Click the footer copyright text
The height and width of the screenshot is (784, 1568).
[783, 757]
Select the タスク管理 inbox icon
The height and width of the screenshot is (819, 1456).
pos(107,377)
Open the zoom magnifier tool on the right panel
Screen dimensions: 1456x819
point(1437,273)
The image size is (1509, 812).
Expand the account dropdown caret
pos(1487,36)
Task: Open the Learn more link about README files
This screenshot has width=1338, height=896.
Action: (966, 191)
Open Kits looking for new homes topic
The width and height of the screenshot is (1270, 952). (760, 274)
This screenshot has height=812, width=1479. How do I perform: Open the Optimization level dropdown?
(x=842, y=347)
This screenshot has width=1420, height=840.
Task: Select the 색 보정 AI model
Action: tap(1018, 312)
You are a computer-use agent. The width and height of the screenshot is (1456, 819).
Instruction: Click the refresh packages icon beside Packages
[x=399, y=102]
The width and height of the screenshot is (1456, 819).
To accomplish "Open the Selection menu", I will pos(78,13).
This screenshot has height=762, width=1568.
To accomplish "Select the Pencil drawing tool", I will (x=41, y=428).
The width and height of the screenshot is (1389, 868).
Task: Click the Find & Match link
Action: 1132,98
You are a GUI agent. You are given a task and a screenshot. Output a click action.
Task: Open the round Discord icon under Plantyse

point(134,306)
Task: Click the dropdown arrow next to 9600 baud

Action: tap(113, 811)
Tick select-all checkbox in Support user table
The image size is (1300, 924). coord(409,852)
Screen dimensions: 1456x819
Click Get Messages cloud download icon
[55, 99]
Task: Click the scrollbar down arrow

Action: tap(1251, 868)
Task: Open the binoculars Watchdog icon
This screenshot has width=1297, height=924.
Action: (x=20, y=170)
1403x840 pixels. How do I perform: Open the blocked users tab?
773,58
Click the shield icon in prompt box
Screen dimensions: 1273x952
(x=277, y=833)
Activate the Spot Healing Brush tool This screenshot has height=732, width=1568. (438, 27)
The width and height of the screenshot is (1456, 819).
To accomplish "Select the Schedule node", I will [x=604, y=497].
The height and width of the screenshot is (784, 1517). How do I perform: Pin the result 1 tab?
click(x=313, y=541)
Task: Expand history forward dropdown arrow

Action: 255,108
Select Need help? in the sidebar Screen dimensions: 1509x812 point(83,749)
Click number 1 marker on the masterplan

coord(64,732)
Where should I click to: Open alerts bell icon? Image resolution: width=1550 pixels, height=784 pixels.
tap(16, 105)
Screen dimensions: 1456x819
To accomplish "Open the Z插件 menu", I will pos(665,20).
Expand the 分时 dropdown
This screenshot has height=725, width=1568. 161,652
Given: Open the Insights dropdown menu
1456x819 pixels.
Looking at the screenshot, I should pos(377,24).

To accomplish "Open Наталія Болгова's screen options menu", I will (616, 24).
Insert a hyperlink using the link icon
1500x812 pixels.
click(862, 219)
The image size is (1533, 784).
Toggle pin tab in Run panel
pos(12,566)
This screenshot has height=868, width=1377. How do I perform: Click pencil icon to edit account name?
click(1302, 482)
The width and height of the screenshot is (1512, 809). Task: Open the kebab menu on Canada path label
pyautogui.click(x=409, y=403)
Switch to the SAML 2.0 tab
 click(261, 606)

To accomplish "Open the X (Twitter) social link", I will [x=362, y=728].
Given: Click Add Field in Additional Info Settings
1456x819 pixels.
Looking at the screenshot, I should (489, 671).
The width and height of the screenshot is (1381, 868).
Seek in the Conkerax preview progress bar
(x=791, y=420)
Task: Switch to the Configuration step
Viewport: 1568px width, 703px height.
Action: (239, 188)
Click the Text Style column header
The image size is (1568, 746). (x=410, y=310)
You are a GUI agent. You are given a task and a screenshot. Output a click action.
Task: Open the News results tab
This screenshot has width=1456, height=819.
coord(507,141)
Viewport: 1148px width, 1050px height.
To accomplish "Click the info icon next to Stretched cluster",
·····
WORK TO BE COMPLETED: Transcribe the records above exactly, from the opening line down to and including the line with "This screenshot has height=762, width=1568.".

EXERCISE OUTPUT:
Click the footer copyright text
The height and width of the screenshot is (784, 1568).
[783, 757]
Select the タスク管理 inbox icon
The height and width of the screenshot is (819, 1456).
pos(107,377)
Open the zoom magnifier tool on the right panel
Screen dimensions: 1456x819
point(1437,273)
The image size is (1509, 812).
Expand the account dropdown caret
pos(1487,36)
Task: Open the Learn more link about README files
This screenshot has width=1338, height=896.
Action: (966, 191)
Open Kits looking for new homes topic
The width and height of the screenshot is (1270, 952). (760, 274)
This screenshot has height=812, width=1479. How do I perform: Open the Optimization level dropdown?
(x=842, y=347)
This screenshot has width=1420, height=840.
Task: Select the 색 보정 AI model
Action: tap(1018, 312)
You are a computer-use agent. The width and height of the screenshot is (1456, 819).
Instruction: Click the refresh packages icon beside Packages
[x=399, y=102]
The width and height of the screenshot is (1456, 819).
To accomplish "Open the Selection menu", I will pos(78,13).
This screenshot has height=762, width=1568.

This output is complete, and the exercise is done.